Colocalization analysis of GFP-PKCδ, U.DAG2 and CD63. (A) J-HM1-2.2 cells expressing U.DAG2 were challenged with CMAC-labeled SEE-pulsed Raji cells. After 1 h of conjugate formation, fixed cells were immunolabeled with anti-CD63 Ab to visualize the MVB and imaged by confocal microscopy. Maximal Intensity Projection (MIP) (top row), representative single focal plane (Z = 7, 2x zoom, bottom row) and colocalization mask of the same field are shown.
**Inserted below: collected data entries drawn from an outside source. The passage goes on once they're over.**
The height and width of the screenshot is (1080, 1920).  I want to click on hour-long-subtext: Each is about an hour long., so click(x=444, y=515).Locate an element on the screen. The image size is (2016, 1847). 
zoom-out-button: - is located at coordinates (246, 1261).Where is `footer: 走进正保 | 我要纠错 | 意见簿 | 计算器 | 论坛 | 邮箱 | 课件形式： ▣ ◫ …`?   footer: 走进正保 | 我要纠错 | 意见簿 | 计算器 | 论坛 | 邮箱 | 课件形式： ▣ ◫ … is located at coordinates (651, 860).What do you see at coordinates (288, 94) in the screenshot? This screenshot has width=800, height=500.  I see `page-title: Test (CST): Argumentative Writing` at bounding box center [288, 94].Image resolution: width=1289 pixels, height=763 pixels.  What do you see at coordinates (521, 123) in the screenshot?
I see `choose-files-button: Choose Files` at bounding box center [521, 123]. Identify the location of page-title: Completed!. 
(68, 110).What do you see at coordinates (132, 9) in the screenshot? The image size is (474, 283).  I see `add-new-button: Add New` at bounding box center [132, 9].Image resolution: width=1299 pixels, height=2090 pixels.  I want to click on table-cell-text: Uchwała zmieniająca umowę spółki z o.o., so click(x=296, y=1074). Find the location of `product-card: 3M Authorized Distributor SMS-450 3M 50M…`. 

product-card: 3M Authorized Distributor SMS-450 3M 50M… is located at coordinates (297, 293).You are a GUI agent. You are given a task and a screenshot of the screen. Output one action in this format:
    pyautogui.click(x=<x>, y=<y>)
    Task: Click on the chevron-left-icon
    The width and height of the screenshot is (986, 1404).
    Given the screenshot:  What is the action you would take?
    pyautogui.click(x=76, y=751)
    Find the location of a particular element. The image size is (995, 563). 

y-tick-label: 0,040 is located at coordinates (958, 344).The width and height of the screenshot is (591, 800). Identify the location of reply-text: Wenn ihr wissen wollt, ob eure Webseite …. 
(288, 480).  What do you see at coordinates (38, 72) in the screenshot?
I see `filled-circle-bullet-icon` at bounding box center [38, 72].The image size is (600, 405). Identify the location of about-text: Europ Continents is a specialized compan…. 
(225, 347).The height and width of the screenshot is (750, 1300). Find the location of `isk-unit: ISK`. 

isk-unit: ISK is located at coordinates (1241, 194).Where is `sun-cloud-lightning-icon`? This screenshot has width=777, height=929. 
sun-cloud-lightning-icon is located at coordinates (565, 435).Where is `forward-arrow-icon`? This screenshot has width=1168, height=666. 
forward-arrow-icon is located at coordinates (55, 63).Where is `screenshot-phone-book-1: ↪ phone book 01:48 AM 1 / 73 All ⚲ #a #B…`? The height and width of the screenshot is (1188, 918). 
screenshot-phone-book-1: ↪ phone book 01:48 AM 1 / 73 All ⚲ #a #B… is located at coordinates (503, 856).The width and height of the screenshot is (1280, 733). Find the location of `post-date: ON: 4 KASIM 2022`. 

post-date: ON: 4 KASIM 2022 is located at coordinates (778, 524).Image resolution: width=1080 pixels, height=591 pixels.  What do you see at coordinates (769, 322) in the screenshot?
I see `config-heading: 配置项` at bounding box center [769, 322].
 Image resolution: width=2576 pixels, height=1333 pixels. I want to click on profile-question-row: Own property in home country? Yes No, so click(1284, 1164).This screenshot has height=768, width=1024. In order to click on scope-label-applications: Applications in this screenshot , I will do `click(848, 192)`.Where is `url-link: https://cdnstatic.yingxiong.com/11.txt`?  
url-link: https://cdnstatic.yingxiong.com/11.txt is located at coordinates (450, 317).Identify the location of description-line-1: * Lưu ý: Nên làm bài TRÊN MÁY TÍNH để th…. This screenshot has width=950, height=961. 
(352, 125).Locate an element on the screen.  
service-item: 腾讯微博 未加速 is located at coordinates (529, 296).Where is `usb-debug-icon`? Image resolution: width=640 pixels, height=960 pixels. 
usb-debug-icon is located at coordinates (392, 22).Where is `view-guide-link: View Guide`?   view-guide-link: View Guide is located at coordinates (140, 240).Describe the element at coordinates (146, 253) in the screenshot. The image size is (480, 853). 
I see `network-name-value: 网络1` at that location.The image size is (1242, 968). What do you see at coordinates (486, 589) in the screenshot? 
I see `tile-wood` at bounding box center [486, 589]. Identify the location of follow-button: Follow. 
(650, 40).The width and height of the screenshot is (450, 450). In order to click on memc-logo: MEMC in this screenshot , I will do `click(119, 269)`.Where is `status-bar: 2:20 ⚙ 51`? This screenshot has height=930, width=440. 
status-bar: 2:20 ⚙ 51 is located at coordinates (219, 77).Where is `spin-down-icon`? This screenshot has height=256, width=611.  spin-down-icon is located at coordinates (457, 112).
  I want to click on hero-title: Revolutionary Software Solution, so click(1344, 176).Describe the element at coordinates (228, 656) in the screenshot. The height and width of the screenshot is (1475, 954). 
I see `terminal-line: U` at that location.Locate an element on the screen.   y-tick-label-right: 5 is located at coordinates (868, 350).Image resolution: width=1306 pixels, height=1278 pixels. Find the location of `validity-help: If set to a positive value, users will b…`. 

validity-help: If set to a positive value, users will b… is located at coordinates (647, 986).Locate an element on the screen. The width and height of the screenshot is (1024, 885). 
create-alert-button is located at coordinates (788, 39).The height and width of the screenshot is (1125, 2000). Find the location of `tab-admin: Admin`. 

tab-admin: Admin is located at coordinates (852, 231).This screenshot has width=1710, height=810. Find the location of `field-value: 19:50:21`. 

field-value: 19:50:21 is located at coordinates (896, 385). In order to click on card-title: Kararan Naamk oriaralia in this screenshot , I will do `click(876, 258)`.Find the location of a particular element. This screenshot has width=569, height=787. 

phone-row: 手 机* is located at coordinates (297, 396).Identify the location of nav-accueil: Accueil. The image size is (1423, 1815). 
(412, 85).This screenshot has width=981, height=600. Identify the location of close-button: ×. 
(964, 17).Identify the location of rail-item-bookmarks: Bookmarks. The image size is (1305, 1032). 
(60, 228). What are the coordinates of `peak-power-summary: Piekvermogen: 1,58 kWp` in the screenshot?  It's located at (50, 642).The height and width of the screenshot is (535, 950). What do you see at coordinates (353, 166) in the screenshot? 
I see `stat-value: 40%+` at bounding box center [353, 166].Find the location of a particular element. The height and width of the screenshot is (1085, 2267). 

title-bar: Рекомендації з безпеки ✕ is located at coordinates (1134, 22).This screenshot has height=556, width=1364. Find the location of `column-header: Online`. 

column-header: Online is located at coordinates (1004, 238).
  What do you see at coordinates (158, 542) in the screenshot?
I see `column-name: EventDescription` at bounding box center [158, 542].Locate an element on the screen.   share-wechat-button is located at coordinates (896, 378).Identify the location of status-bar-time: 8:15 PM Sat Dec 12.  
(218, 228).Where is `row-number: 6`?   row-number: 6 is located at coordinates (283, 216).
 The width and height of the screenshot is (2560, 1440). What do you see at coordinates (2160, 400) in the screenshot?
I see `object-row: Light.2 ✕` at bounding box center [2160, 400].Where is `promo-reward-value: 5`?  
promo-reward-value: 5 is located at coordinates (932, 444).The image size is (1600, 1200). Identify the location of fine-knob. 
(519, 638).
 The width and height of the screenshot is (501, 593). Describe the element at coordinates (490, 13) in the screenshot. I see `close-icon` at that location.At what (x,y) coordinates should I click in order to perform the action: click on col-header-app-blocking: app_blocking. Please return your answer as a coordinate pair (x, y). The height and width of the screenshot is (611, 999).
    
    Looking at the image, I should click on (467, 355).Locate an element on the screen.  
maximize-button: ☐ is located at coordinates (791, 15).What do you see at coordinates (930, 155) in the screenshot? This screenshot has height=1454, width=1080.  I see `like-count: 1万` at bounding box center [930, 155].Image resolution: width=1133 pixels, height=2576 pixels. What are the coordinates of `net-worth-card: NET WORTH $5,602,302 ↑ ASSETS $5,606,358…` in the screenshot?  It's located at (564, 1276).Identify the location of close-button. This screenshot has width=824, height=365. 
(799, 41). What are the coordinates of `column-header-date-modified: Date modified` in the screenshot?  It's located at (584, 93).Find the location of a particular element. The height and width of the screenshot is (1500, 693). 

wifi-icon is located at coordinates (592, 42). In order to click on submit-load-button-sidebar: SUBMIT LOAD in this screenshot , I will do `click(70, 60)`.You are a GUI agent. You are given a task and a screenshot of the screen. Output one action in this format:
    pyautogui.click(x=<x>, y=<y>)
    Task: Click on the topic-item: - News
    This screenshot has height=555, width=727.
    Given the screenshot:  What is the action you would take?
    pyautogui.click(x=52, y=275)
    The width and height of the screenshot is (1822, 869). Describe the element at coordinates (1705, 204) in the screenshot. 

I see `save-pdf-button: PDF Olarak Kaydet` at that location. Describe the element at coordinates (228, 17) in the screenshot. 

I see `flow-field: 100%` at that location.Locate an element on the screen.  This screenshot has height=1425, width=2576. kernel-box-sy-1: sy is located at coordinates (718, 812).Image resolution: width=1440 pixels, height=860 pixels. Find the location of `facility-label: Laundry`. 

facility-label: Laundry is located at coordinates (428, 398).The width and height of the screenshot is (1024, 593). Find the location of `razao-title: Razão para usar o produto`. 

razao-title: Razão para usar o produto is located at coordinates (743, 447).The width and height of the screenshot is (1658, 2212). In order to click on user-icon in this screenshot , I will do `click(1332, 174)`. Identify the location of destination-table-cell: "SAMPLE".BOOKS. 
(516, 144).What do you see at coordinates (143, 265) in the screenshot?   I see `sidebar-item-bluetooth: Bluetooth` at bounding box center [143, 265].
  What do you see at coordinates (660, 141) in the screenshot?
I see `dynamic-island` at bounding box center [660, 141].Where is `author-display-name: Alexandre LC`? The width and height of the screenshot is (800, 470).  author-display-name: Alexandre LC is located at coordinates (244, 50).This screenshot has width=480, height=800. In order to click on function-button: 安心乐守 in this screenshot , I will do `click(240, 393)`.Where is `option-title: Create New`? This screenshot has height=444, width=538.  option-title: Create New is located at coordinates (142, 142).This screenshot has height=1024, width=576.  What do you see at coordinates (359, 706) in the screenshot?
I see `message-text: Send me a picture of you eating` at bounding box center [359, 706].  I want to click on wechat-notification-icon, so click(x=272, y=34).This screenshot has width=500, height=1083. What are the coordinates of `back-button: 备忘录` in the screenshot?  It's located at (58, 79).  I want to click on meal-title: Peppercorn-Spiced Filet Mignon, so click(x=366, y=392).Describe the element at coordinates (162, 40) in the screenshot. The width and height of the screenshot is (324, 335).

The right-hand bottom panel shows the merged images with structures containing both CD63 and U.DAG2 appearing white (Pearson's correlation coefficient of fluorogram = 0.69). (B) P6 PKCδ-interfered clone expressing GFP-PKCδ was challenged with CMAC-labeled SEE-pulsed Raji cells. After 1 h, fixed cells were immunolabeled and imaged as in (A) MIP (top row), representative single focal plane (Z = 5, 2x zoom, bottom row) and colocalization mask (Pearson's correlation coefficient of fluorogram = 0.26) of the same field are shown. CMAC labeling of Raji cells in blue, CD63 in red and U.DAG2 or GFP-PKCδ in green. Scale bars, 10 μm. (C) C3 control clone expressing U.DAG2 or GFP-PKCδ were challenged as in (A) for 1 h, fixed and immunolabeled with anti-CD63. In control experiments developed in parallel, Jurkat cells were preloaded with CMAC, and the respective correlation coefficients of GFP-PKCδ and U.DAG2 with respect to cytosolic CMAC (as a negative control for colocalization analyses) were analyzed. Immuno-labeled cells were imaged by confocal microscopy and pairwise, Pearson's correlation coefficient of scatter-plot (fluorogram) between the indicated channels was calculated as indicated in Material and Methods. Results are expressed as means plus SD (n = 3) analyzing at least 20 synapses per experiment. Single-factor ANOVA was performed between the indicated groups. ^**p ≤ 0.05.